Try it:
Transcribe the article on the hearing of Khader Adnan's appeal in full, with no changes.

━━━ Extract

Tuesday March 11, 2014
High Court of Justice Delays Hearing Khader Adnan's Urgent AppealYossi Gurvitz Special to Salem-News.com
The High Court of Justice decides to postpone to Thursday the urgent appeal in the case of hunger striker Khader Adnan – and may not reach a decision even then.
(TEL AVIV +972Mag) - Khader Adnan is on his 64th day of a hunger strike, and today the High Court of Justice (HCJ) decided to postpone to Thursday dealing with the urgent appeal in his case.
Physicians for Human Rights – Israel, which supports the appeal, noted that would be Adnan’s 68th day of his hunger strike, and there is no guarantee that the justices will bother to make their decision then. It’s a Thursday, you know, and the weekend is so close, and this is just a Palestinian in administrative detention, and he must be held for a reason. Irrecoverable dying begins on the 70th day of a hunger strike. That would be Friday.

━━━━━━
━━━ Supplied information

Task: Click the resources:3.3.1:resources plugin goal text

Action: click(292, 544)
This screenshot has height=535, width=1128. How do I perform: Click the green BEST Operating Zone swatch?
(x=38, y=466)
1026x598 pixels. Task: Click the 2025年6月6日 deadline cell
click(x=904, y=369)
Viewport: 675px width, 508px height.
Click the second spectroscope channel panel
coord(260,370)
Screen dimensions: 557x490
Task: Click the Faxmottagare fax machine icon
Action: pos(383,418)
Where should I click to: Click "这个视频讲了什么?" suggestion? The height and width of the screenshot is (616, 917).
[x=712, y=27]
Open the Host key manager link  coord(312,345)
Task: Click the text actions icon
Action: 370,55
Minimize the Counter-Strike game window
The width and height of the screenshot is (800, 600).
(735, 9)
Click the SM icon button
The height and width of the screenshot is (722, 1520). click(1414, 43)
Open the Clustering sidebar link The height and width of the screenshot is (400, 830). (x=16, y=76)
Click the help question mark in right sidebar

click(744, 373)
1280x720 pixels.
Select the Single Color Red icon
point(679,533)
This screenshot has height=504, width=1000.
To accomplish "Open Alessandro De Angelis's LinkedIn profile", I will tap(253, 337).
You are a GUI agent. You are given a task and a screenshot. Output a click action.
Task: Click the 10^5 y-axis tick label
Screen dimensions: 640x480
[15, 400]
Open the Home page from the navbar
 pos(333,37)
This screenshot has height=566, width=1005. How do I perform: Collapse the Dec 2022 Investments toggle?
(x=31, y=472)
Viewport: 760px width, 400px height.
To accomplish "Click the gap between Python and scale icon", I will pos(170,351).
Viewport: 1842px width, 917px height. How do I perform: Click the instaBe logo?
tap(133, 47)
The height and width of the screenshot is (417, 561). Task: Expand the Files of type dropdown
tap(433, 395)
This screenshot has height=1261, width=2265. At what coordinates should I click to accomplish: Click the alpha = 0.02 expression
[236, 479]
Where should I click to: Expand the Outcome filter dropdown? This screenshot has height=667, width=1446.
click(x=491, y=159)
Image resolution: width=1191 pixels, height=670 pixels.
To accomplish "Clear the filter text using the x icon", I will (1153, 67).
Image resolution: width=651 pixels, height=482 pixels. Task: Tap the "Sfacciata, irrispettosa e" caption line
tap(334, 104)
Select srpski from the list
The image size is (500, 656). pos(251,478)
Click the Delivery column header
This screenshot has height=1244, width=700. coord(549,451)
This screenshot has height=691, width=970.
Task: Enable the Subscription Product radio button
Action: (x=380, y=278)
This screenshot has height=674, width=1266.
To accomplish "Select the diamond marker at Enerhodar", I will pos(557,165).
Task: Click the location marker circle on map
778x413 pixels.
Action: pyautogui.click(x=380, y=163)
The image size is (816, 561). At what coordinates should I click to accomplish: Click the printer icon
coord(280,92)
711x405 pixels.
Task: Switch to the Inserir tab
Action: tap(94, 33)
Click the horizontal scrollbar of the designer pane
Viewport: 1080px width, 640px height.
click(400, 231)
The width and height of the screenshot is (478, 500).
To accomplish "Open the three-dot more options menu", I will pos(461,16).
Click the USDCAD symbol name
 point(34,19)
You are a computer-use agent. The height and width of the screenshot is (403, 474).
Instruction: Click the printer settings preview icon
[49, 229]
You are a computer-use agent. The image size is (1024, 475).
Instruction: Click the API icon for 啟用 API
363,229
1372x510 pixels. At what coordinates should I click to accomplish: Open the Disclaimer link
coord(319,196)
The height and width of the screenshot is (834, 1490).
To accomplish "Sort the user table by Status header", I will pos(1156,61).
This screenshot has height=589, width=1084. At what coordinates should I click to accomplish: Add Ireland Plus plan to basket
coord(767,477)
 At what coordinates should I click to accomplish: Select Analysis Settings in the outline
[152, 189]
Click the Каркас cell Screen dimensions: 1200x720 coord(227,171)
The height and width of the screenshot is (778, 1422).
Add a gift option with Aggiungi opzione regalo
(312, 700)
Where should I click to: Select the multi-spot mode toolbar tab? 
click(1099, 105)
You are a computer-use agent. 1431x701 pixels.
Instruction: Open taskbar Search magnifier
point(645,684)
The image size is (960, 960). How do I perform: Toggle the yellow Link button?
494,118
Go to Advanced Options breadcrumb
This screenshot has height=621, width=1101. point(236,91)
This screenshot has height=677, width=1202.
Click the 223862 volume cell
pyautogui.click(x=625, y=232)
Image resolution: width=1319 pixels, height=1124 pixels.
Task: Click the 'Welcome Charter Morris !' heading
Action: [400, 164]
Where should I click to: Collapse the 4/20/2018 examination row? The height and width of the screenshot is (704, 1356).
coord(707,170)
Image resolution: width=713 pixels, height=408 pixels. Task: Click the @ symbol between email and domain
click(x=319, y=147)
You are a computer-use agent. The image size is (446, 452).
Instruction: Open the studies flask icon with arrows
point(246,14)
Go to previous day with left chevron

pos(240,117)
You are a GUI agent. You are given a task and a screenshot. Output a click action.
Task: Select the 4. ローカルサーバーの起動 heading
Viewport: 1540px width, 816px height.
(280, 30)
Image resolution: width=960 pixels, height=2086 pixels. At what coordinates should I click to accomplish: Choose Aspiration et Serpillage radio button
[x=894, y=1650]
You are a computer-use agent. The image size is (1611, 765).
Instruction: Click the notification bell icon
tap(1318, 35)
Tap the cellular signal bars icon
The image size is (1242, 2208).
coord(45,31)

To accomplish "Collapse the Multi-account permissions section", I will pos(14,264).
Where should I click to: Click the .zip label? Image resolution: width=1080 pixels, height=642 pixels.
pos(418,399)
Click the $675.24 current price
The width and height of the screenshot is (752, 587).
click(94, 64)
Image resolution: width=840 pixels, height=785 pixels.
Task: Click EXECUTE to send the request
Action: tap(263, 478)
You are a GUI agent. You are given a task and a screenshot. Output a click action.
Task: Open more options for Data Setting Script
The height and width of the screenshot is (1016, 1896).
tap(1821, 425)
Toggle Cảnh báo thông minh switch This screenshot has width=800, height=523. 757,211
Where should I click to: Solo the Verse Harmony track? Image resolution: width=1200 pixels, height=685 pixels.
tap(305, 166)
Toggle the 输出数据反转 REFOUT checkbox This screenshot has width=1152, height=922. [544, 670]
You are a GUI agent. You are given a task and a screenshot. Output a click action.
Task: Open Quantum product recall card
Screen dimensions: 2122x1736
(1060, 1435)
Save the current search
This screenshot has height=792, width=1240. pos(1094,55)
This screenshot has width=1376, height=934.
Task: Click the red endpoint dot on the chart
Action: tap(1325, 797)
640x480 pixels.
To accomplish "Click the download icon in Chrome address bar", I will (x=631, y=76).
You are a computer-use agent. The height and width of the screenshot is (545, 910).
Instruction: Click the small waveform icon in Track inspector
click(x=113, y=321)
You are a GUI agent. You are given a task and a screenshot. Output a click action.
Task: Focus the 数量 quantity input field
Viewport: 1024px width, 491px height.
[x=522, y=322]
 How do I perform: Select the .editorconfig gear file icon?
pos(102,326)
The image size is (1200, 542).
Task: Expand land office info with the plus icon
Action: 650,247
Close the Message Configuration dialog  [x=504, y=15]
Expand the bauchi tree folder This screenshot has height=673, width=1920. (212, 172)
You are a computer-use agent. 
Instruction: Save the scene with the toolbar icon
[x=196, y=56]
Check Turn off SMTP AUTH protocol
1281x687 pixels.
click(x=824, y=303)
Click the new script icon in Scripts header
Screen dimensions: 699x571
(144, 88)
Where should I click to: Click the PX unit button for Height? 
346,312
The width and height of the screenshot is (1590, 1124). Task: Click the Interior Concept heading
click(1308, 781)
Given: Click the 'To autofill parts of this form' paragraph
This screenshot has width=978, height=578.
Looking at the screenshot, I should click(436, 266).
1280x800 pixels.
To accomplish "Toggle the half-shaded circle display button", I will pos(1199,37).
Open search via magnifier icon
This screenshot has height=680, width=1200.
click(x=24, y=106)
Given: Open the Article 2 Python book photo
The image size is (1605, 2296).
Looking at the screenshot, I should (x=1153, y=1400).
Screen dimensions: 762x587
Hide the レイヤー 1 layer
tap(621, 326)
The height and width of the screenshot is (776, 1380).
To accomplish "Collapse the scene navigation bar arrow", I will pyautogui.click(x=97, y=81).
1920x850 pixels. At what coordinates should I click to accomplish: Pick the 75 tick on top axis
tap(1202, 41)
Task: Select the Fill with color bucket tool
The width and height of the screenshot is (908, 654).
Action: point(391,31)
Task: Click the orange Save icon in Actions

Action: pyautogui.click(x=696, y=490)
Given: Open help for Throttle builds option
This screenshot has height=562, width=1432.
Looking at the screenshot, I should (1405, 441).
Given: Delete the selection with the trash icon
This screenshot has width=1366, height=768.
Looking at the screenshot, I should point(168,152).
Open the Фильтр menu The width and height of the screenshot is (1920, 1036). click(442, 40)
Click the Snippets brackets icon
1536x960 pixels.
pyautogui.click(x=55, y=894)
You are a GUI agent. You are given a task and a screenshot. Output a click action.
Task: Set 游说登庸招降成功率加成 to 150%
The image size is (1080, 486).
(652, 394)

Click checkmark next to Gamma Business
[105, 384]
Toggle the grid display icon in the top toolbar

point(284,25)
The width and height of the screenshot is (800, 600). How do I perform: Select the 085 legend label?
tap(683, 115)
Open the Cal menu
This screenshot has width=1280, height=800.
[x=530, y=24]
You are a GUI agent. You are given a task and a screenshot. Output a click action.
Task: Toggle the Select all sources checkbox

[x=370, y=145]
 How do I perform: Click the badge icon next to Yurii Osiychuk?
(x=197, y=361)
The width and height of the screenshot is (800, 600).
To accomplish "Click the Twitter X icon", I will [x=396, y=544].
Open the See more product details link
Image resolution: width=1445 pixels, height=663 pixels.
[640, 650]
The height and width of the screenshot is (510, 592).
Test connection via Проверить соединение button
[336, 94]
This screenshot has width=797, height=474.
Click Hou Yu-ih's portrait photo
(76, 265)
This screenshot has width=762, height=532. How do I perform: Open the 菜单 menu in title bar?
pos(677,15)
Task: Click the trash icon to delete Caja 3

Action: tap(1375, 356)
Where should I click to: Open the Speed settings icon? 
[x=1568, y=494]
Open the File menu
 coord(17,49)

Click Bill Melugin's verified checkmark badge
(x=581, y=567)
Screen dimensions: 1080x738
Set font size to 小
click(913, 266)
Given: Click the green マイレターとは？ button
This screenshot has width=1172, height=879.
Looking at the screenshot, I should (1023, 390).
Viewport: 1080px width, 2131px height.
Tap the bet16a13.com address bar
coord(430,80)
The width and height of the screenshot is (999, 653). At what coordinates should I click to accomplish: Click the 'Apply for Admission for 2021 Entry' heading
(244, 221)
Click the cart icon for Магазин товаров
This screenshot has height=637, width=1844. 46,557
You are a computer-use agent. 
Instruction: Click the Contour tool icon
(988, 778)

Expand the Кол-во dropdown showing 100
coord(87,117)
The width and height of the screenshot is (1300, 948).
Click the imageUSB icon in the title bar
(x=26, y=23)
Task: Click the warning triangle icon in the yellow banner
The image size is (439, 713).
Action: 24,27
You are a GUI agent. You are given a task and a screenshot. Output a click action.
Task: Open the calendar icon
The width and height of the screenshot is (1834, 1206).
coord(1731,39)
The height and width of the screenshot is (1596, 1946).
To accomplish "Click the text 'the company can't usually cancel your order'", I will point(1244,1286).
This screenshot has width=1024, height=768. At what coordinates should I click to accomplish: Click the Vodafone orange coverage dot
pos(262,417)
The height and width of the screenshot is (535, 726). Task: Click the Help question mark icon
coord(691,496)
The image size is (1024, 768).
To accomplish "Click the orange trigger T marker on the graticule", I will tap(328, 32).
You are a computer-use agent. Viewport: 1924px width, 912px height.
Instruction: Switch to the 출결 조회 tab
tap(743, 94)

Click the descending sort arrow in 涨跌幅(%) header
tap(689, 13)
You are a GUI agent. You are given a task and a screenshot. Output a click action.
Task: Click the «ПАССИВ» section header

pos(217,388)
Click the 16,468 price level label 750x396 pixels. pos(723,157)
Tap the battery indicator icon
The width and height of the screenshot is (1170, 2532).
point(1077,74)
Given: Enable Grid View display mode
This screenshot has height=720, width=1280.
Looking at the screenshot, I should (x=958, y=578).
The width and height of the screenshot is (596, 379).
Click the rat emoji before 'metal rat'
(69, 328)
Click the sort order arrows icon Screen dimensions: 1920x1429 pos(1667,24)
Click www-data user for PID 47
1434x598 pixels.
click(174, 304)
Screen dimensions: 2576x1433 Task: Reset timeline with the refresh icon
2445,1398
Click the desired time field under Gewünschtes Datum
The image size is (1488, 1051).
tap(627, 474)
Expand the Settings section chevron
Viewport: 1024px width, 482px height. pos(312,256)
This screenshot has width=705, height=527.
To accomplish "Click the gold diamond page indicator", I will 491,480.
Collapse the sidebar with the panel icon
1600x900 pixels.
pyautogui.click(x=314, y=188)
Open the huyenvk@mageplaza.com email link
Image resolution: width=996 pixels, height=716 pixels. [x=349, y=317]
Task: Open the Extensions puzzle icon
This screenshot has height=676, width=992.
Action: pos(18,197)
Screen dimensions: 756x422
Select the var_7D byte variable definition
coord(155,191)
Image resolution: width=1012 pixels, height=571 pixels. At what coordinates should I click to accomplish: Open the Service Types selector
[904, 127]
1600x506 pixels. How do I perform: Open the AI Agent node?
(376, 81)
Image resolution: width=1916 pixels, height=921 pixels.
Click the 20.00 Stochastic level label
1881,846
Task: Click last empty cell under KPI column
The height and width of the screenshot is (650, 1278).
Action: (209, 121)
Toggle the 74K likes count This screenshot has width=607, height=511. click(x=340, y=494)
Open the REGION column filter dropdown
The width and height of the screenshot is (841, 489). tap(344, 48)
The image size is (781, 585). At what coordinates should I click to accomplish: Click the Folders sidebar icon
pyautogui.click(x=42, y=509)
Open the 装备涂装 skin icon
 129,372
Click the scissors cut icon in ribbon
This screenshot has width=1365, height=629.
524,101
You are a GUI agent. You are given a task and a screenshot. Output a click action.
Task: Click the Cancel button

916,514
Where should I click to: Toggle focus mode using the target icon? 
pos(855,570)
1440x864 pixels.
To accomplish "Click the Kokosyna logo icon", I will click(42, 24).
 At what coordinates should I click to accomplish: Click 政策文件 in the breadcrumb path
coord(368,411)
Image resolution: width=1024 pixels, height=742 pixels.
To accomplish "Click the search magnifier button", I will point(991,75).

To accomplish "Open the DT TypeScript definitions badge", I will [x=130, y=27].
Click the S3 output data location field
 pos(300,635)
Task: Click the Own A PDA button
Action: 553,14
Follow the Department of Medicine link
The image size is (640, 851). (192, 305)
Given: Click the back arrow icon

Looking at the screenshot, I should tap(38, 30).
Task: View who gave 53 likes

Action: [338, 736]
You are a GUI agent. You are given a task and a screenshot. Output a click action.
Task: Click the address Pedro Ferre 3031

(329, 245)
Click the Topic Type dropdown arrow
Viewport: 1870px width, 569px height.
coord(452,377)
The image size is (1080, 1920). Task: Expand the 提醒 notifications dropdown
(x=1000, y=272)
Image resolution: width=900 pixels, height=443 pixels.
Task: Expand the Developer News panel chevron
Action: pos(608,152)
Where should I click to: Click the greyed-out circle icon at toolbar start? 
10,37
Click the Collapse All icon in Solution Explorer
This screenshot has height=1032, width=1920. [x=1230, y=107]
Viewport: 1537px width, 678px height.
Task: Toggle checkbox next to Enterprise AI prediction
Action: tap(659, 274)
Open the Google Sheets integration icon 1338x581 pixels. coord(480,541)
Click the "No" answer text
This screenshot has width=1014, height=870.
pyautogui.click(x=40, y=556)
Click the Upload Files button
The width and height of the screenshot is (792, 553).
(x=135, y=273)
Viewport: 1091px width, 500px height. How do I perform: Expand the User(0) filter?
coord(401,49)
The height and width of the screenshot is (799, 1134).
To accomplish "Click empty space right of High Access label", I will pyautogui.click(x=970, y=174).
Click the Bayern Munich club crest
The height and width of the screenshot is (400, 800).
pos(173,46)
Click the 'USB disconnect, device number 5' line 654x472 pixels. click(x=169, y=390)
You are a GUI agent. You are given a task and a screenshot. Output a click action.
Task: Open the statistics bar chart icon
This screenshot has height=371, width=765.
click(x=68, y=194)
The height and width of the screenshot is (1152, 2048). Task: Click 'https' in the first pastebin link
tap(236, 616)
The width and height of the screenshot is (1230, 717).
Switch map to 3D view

━━━━━━

Response area:
Tuesday March 11, 2014
High Court of Justice Delays Hearing Khader Adnan's Urgent AppealYossi Gurvitz Special to Salem-News.com
The High Court of Justice decides to postpone to Thursday the urgent appeal in the case of hunger striker Khader Adnan – and may not reach a decision even then.
(TEL AVIV +972Mag) - Khader Adnan is on his 64th day of a hunger strike, and today the High Court of Justice (HCJ) decided to postpone to Thursday dealing with the urgent appeal in his case.
Physicians for Human Rights – Israel, which supports the appeal, noted that would be Adnan’s 68th day of his hunger strike, and there is no guarantee that the justices will bother to make their decision then. It’s a Thursday, you know, and the weekend is so close, and this is just a Palestinian in administrative detention, and he must be held for a reason. Irrecoverable dying begins on the 70th day of a hunger strike. That would be Friday.